I issued that trade alert on September 13, just before the stock market went into a long slide. At that time, WU was trading around $19. I put a buy limit price of $1.75 on that trade, and some of you reported paying less than $1.50 for it. After falling below $17 as the stock market correction bottomed out in late December, WU has recovered along with the overall market getting back above $18 in mid-January. It has traded in a narrow range over the past three weeks in anticipation of last night’s release of the company’s Q4 results.
Overall, the news was pretty good. Adjusted EPS (earnings per share) came in at 49 cents versus 41 cents the prior year. The company attributed the improvement to a combination of wider profit margins, lower taxes, and fewer shares outstanding due to buybacks. Although overall sales increased 2% on a constant currency basis, weakness in the Argentina peso relative to the U.S. dollar resulted in a 3% decline of adjusted revenue.
As a result, WU fell 3% in overnight trading but I suspect much of that was computer-driven in reaction to the misleading adjusted revenue figure. There was plenty of good news in the report that analysts should latch onto when they start parsing through the report today including a 25% jump in online money transfers during the quarter. Also, the company announced a 5% increase in its quarterly dividend payment.

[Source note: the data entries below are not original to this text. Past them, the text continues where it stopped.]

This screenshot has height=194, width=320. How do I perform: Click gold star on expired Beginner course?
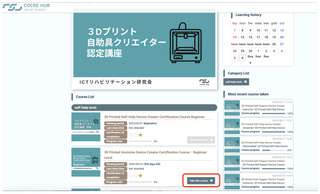141,135
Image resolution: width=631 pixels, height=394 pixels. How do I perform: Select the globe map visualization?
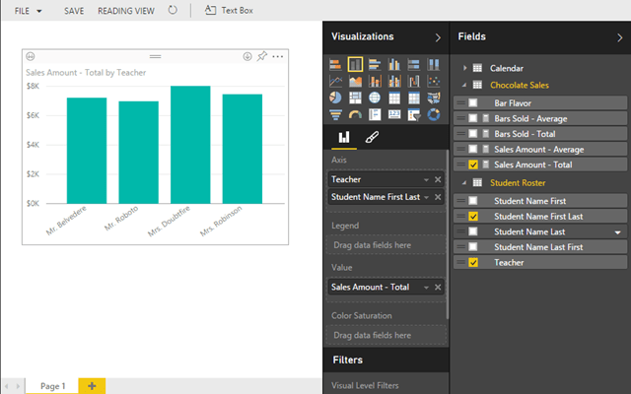(375, 98)

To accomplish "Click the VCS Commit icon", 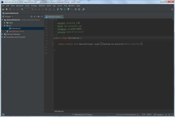I will (x=61, y=9).
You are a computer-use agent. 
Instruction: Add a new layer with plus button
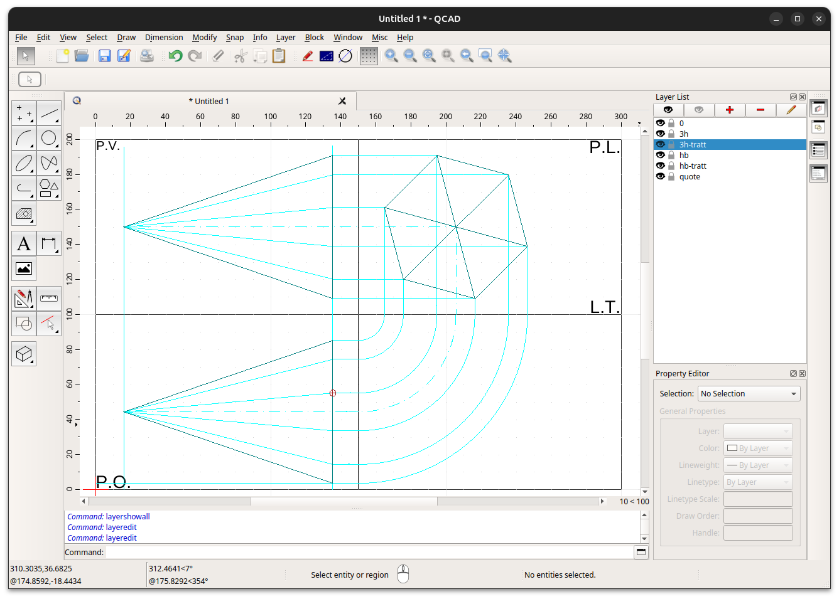click(730, 110)
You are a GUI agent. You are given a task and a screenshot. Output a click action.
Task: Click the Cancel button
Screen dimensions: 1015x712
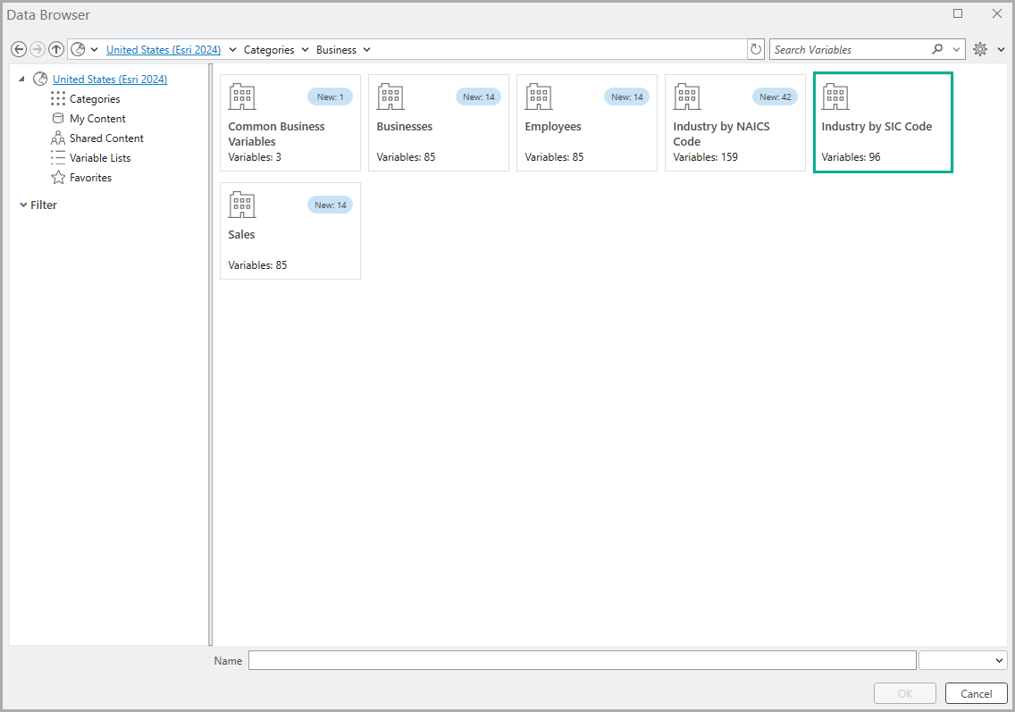click(976, 693)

With one week to go before this option expires, it is too soon to say if it will end up in-the-money or not. Today’s trading could be fairly messy as more program trading will be triggered at this morning’s open. However, I would not be surprised to see WU gain ground next week heading into Friday’s options expiration.
JCI and IP
I got some questions regarding two of our other positions in Johnson Controls (JCI) and International Paper (IP). Both of those options expire on April 18, more than two months from now. Today, they are both a dollar or two in-the-money and look strong technically. At this time, I see no reason to take action on either position.
I understand the desire to close out long call option positions that have recently moved crossed above their strike prices. However, time premium usually does not start disappearing until a month within expiration. In this case, I feel the potential reward of waiting another month to see how much more gain we get out of either stock is worth the potential risk of losing time premium during that span.